Thailand-based activist Yang Chong said the identities of the other three deportees remains unclear.
“If they were deported to China, then they were definitely Chinese nationals, but we don’t know who they are,” Yang told RFA on Monday.
He said the deportation had thrown Chinese refugees and activists in Thailand into a state of fear.
“People keep texting me to ask what they should do; we are trying to think of something,” Yang said. “Things are pretty dangerous right now; we are all terrified.”
Those who apply for political asylum at the UNHCR are issued with a “protection letter” while their application for resettlement is under way, a process which can take years.
Rights activist Cao Jinbo, who arrived in Thailand at the beginning of this month, said the Chinese police had apparently also managed to detain Hong Kong publisher and bookshop-owner Gui Minhai during a visit to Thailand.
“It seems that [China] is already able to arrest people overseas, unofficially, which is illegal kidnapping,” Cao told RFA.
He said Beijing’s new national security law, enacted on July 1, had enshrined the principle that Chinese law is enforceable overseas.
“A protection letter is of no use at all,” Cao said. “Dong and Jiang had already been granted refugee status, but [UNHCR] was unable to guarantee their safety.”
Jiang told RFA’s Cantonese Service last month that he had fled China in desperation after long-running persecution at the hands of the communist party.

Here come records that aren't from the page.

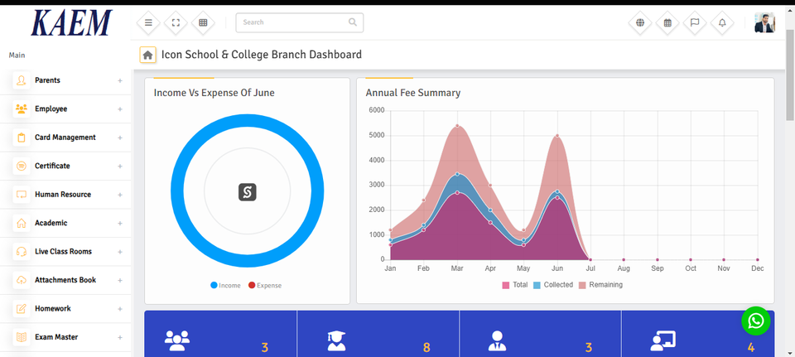Open the user profile avatar
This screenshot has height=357, width=795.
764,22
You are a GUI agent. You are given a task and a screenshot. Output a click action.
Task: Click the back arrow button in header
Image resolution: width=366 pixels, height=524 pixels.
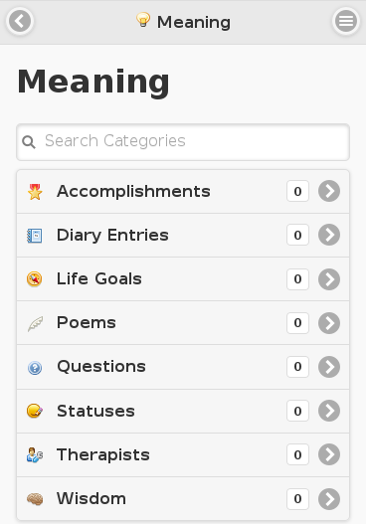20,22
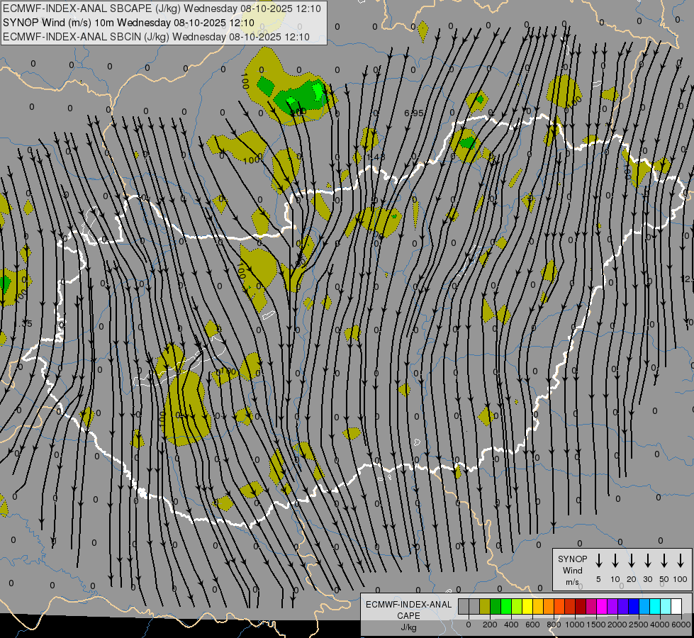
Task: Pick the olive 200 J/kg legend swatch
Action: click(x=485, y=607)
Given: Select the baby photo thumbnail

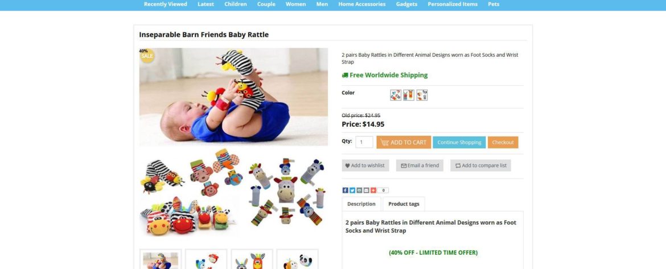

“I am a Protestant Christian, so how could I be happy after two years of persecution by the Chinese Communist Party?” he said in an Oct. 1 interview.
“Every day I prayed to the Lord to annihilate this evil regime.”
Earlier this month, four Chinese nationals linked to a Hong Kong bookstore which has stocked titles highly critical of the communist party went missing, believed detained by Chinese authorities.
Owner Gui Minhai was in Thailand at the time, but he, general manager Lu Bo, store manager Lin Rongji, and staff member Zhang Zhiping of publisher and bookstore company Sage Communications are now believed to be in police custody in China.
Fellow Hong Kong publisher Wu Yisan said such heavy-handed tactics will only further alienate the city’s residents from Beijing after just 17 years of Chinese rule.
“The [Chinese authorities] should have taken immediate steps to inform the people of Hong Kong, not leave them guessing in a state of fear,” Wu said.